Laai-chana is one time pass snack. Waiting for the train? Have some laa-chana. Sitting at the bus stop, wondering when the bus will come? Here is some laai-chana. Or simply wanting to eat something but not that hungry? Have two full bowls of laai-chana.
The people of Indore swear by their poha. This dish comes in many varieties, like onion poha, kanda batata poha, and poha upma to just name a few. This Maharashtrian dish never fails to impress and is a regular choice of many travel boxes.
Jave, also known as vermicelli and sewaiyaan, are poha’s cousin in terms of popularity. Jave are, like poha, also eaten with veggies, and one can eat them dry or with them floating in their tomato puree. That said, Jave are also a part of the delicacy ‘sewaiyaan kheer’, which is has a huge fan following too.
Uttapam is kind of a pancake made with sooji. It is widely consumed in many parts of the country and contains a lot of vegetables, which makes it an ideal choice to take along as you travel. It can be eaten with chutneys, ketchup, yogurt, and many curries, bringing out a different person with each one.
Porridge is usually made with oats or cereals boiled in milk. A Porridge can be eaten by everyone, from young children to their grandparents. It can also be made very easily, by either boiling it along with milk or letting it soak in it for a while. It’s a perfect traveller’s food.
Undhyu is a one pot dish and a mark of Gujarati cuisine. This name of this dish is derived from the Gujarati word ‘Undhu’, which refers to ‘upside down’. The recipe is not very time consuming and can be made easily by a beginner too.
Upma is a common dish in South India and Maharashtra, and forms the breakfast of many other places as well. It is cooked as a thick porridge from dry roasted selimona (commonly known as rava or sooji) and is added with various veggies and seasonings, customized as per the person’s preferences.
Equity sandwiches have made lives easier for mothers around the country. Equity sandwiches are very simple to make and have found themselves in tiffin boxes a bit too often. Generally eaten with tomato ketchup, they taste equally good with chutney and yogurt too.

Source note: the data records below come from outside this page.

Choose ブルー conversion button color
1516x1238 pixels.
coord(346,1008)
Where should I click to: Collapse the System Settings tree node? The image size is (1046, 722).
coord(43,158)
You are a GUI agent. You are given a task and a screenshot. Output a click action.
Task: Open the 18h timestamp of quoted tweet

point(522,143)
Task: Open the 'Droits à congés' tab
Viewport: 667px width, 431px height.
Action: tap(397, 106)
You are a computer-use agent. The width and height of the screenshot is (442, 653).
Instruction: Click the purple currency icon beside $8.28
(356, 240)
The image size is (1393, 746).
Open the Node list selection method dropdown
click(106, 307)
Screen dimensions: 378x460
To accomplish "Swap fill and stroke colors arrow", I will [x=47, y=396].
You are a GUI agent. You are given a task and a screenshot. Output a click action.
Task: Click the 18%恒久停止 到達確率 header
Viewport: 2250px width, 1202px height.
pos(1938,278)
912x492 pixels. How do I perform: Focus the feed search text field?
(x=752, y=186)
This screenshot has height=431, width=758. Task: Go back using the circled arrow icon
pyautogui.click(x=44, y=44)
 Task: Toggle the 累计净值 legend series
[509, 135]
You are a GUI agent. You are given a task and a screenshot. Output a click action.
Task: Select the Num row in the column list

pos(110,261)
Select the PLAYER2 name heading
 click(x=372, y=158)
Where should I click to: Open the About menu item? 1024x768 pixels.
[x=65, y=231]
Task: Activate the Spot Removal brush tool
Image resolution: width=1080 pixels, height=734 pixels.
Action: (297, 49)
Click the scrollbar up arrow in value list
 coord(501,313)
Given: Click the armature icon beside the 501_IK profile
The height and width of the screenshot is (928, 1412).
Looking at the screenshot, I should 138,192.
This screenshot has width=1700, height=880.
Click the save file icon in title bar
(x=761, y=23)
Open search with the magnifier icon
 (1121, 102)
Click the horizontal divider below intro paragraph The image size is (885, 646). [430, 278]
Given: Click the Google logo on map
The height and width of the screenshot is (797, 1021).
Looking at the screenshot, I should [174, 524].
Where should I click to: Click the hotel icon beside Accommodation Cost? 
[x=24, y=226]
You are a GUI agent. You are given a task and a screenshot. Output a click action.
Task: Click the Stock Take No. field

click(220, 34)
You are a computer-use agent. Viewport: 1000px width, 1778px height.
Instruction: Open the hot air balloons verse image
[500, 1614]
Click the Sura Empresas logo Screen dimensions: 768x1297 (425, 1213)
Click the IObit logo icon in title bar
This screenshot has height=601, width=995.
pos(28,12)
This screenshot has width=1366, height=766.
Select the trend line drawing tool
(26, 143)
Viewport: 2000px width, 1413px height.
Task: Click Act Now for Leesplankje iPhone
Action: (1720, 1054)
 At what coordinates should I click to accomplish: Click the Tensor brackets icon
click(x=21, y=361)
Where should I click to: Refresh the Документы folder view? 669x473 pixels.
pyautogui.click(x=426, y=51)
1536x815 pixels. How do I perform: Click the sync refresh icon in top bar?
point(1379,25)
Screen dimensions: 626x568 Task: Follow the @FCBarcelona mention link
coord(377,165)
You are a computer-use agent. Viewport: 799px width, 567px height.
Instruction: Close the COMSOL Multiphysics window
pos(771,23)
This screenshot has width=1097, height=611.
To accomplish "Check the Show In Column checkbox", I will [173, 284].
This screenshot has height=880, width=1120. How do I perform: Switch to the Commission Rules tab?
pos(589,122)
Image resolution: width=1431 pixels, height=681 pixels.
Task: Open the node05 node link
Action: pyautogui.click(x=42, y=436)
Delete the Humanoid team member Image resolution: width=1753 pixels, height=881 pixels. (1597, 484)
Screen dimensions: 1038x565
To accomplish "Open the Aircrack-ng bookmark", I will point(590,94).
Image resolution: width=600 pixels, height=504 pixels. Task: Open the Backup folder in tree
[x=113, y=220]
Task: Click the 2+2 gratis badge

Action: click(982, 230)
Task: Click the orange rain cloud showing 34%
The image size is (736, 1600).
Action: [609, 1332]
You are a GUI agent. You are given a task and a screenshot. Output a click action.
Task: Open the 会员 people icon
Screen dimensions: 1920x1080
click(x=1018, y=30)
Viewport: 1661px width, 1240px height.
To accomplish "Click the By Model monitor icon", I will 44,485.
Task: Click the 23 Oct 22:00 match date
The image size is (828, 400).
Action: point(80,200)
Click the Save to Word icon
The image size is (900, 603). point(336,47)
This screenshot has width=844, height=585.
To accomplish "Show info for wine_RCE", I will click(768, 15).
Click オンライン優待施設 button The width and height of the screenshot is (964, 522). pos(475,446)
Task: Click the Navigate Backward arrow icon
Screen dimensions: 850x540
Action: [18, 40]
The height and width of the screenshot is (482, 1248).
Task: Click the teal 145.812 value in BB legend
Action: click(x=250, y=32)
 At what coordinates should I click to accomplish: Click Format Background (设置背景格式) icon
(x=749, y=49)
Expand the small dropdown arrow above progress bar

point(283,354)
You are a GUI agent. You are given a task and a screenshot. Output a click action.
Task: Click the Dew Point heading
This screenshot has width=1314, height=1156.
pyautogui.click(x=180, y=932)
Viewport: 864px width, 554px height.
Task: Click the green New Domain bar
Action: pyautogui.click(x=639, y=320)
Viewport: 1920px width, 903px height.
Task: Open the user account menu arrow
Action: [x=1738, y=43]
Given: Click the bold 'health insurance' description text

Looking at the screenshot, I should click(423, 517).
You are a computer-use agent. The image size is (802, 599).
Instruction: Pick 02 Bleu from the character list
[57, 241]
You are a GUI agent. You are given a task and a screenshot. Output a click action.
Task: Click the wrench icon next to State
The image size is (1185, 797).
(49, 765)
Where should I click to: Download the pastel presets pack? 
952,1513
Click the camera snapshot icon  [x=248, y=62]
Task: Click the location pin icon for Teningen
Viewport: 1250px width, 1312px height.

Cutlets are a good tasty snack you can find at any street food stall around. They are delightful to the tongue and filling to the stomach. One can savour them with chutney or tomato ketchup, and will not give you a ‘grease rush’ that easily.
Khichdi is really good when you have an upset stomach, so it won’t be surprising that it has made it to the list. Khichdi can be plain or spicy, with or without vegetables, and still always be tasty. The main factor though, lies in its health properties, and is highly recommended for any traveller.
Fruits! Fruits! Fruits! One can never stress enough on the importance of fruits in our daily life. They are a vast storehouse of vitamins and minerals, and many have a lot of fiber in them. They aid digestion, give us energy, are not expensive, and can be eaten as they are without needing to cook – what more can a traveller ask for?